Come on, Adeline. Would you go rubbing up against some other woman and think it's normal heterosexual behavior? Would you "cuddle" with another woman? I certainly wouldn't. When I hug a friend, it is a hug, plain and simple. I don't get "feelings" from it, other than the "feeling" of a kind friendship.

And I have been a SAHM for 19 years and have spent plenty of time with other housewives, and have never had either this experience or any kind of feelings associated with it.

LR, you must be having a bisexual awakening of some kind. There are people on these boards who have studied human sexuality extensively, and can surely help.

The first thing, though, is to accept those feelings. You have them for a reason. Now, that said, you do not have to act on them. There are bisexual women on this board who have said that they are monogamous with their husbands. Basically, they made a choice. You can, too . . . depending on what your husband says about what happened.

You must be transparent with him. You just go up to him as soon as you can and blurt everything out. Just make him hear it. You tell him the whole thing, including what you felt. You let him decide how he feels about it. If he wants a divorce, you allow it.
====
== Study questions ==
1. According to the forum post, for how many years has the writer been a SAHM?
2. Print the portion of the forum post starting with "You must be transparent" and going on through "you allow it.".
3. Translate this sentence from the forum post into Spanish: "The first thing, though, is to accept those feelings."

== Given data ==
====
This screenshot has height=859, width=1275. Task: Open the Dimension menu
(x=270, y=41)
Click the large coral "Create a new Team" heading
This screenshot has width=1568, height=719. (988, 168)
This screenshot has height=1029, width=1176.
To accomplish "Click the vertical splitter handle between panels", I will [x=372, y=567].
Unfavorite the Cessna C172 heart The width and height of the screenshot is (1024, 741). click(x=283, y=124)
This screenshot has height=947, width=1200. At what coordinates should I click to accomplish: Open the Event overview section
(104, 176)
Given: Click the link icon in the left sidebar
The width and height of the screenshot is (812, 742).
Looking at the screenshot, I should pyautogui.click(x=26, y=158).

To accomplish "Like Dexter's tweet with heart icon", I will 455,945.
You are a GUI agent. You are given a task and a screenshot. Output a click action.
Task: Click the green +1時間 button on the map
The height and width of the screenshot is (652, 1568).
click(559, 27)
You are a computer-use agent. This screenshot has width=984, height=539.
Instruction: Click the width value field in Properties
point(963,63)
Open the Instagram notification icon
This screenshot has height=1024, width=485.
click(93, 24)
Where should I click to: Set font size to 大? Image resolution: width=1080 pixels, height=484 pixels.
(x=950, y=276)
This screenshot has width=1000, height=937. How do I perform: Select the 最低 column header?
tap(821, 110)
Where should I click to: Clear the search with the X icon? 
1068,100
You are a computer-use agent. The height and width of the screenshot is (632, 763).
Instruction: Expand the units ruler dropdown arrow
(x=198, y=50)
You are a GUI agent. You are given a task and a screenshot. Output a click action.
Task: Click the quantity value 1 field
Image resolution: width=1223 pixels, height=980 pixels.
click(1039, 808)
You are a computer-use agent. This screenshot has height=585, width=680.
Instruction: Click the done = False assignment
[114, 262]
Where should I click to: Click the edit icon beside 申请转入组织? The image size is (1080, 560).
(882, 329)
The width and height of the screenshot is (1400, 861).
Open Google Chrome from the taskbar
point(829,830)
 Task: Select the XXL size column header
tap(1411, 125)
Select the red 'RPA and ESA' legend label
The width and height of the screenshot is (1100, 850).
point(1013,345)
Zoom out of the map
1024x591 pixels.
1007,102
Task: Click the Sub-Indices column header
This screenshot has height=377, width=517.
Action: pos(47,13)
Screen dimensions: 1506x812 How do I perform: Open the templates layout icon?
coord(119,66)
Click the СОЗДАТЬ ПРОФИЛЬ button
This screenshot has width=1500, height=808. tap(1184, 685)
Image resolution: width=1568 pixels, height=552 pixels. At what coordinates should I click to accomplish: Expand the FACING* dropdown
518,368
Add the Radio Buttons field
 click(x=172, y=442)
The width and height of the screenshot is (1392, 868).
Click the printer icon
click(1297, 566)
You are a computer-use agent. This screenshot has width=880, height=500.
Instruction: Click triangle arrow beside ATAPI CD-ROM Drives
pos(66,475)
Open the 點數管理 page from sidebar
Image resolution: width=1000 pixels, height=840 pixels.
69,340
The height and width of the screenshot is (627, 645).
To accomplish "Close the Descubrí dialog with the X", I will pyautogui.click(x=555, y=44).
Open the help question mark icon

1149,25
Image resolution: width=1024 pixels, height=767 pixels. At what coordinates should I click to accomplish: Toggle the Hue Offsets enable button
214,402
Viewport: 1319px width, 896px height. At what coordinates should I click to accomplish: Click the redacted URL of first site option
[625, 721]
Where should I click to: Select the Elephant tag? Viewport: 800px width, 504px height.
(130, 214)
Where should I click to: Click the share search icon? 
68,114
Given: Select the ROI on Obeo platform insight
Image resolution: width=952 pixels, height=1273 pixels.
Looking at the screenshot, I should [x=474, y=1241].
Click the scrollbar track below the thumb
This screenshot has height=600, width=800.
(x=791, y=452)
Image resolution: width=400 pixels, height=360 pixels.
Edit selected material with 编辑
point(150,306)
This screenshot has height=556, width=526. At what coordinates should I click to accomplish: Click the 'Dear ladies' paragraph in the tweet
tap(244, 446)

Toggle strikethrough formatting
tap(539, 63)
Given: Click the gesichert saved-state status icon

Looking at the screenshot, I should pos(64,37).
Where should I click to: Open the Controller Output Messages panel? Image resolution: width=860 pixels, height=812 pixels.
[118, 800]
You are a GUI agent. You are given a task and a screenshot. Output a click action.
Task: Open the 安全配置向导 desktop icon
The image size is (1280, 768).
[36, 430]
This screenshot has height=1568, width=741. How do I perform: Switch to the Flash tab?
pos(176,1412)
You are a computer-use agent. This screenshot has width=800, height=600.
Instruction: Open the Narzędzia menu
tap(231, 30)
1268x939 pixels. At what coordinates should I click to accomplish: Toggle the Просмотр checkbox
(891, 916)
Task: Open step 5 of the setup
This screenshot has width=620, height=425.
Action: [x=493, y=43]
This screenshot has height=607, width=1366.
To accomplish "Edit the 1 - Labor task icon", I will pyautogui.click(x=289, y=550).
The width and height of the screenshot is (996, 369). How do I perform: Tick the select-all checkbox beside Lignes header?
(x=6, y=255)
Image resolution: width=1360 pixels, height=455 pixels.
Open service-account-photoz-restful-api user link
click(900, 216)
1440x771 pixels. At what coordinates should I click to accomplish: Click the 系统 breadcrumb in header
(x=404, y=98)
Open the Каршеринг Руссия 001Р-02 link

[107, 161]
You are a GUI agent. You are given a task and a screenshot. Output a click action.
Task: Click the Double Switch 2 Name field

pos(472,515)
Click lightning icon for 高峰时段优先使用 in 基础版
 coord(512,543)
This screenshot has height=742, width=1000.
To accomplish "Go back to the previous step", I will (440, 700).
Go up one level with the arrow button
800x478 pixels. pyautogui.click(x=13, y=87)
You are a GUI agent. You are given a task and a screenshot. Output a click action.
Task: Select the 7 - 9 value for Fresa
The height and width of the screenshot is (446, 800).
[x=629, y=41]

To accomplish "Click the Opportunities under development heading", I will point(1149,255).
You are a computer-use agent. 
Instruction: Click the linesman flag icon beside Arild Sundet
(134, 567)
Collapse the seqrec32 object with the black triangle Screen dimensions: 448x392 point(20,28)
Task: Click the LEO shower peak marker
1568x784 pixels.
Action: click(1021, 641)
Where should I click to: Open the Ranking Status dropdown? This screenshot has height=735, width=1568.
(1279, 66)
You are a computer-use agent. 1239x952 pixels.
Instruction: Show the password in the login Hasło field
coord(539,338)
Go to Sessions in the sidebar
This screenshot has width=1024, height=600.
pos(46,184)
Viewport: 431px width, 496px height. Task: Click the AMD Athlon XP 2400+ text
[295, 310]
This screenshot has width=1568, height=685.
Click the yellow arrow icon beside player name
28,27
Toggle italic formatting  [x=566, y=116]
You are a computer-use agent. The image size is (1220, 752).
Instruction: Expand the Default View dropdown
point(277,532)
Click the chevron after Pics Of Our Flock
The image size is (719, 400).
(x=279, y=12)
====
== Completed exercise ==
1. 19 years.

2.
You must be transparent with him. You just go up to him as soon as you can and blurt everything out. Just make him hear it. You tell him the whole thing, including what you felt. You let him decide how he feels about it. If he wants a divorce, you allow it.

3. Lo primero, sin embargo, es aceptar esos sentimientos.